In the 18th and 19th centuries the best way to spread a revolutionary message would be through the format of opera, with no television or radio the message could spread to the masses and as large percentages of the population were illiterate an oral way was the ideal way to reach everyone. As opera used to be first and foremost a social event, a crowded affair, it worried those higher up that the aftermath of all the post performance talking would lead to anarchy.
In fact nearly all operas in Europe from 1815 – 1914 were in the hands of government censors. Works by Rossini, Donizetti, Beethoven, Wagner, Schubert, Rimsky-Korsakov, Tchaikovsky, and even the lighter side of opera was affected, like the composers Offenbach and Gilbert and Sullivan. ‘Music itself seemed to be safe enough: Musicians are lucky, they don’t have to bother about the censors’, wrote the Austrian dramatist Franz Grillparzer. However music with lyrics had the power to stir the people's emotions and goad them into action against the state.
The drama behind the scenes sometimes rivalled the drama on the stage, it certainly seemed that way with Verdi’s operas. Rigoletto for example was engaged in the censor warfare and finally reached this conclusion nearly a year later in January 1851 the parties had settled on a compromise: the action of the opera would be moved, and some of the characters would be renamed. A far cry from the original reaction to the opera which was, described by the Austrian censor De Gorzkowski as ‘a repugnant [example of] immorality and obscene triviality.’

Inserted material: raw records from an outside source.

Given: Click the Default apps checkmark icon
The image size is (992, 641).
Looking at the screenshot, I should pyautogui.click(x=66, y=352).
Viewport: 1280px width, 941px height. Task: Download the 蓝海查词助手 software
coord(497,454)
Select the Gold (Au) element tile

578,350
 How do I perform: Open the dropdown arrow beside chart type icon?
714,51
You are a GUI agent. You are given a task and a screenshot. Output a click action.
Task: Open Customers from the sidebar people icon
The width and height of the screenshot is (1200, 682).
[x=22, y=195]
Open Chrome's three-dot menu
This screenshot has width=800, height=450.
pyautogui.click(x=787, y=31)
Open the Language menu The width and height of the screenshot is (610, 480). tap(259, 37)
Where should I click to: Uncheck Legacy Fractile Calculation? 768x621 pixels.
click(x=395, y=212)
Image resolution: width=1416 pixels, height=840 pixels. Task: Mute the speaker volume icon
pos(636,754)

Politics, war and royalty all have a part to play in the game that was where to set your opera. Verdi did not want to intentionally offend but merely show the realities of life so that the art form could actually reflect the society and culture of the time. What we see is that those in power at the time were actually so scared to allow opera that may cast them in an unfortunate light, that they literally banished them from happening. They must have known that when the world is shown through opera that's when the revolutions start.
So if you’re feeling bored and stuck, close your eyes and transport yourself somewhere else. Verdi did it with whole operas so you can do it with just yourself (and maybe your favourite celebrity crush.) Happy imagining everybody…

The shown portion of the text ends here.